| How to complete this task |
Nothing but the lines from the one holding "The image size is (924, 1309)." through the last line of the material below should be set down, exactly and without images.

| Extracted data |

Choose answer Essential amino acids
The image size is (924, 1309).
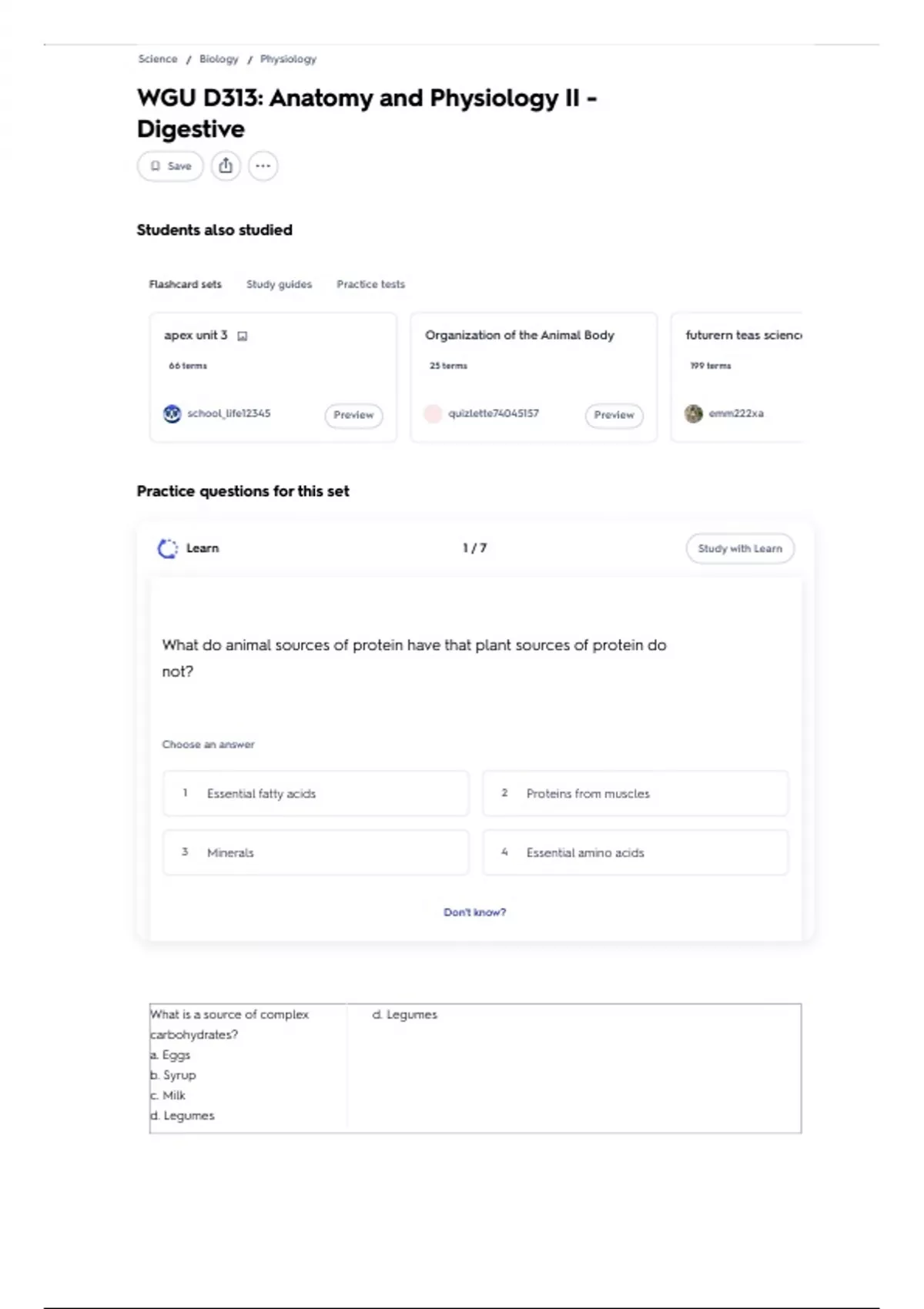click(635, 852)
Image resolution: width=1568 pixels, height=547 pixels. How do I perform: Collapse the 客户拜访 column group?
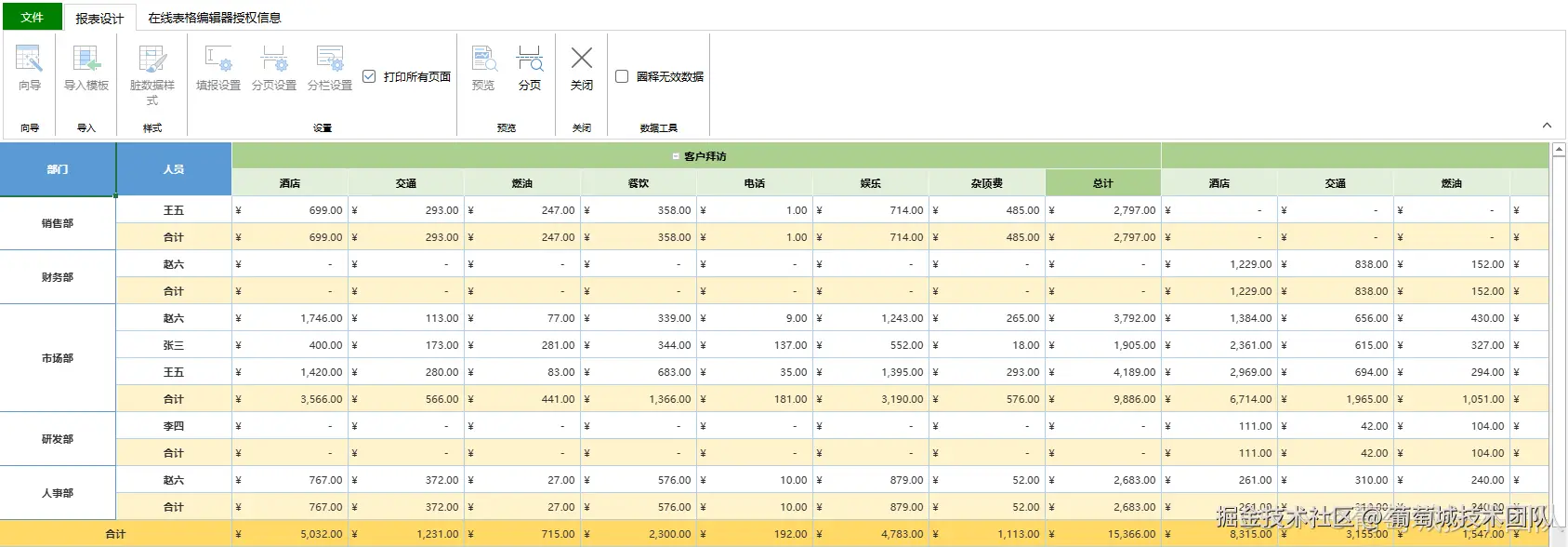676,156
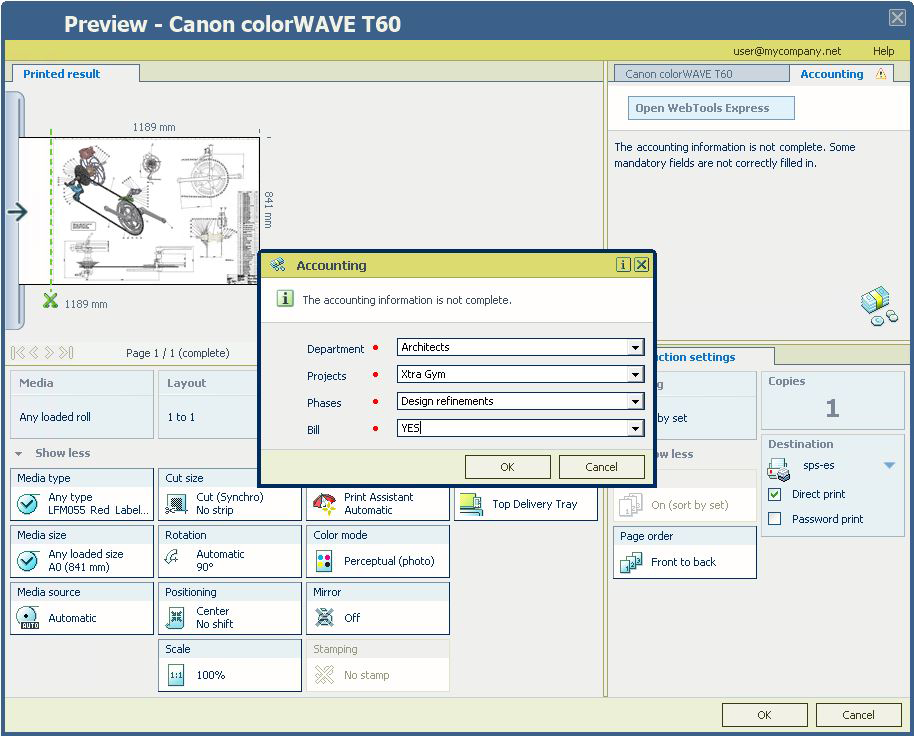The width and height of the screenshot is (914, 736).
Task: Switch to the Canon colorWAVE T60 tab
Action: (679, 74)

| Answer area |
The image size is (924, 1309).
click(635, 852)
Image resolution: width=1568 pixels, height=547 pixels. How do I perform: Collapse the 客户拜访 column group?
676,156
The width and height of the screenshot is (914, 736).
Task: Switch to the Canon colorWAVE T60 tab
Action: (679, 74)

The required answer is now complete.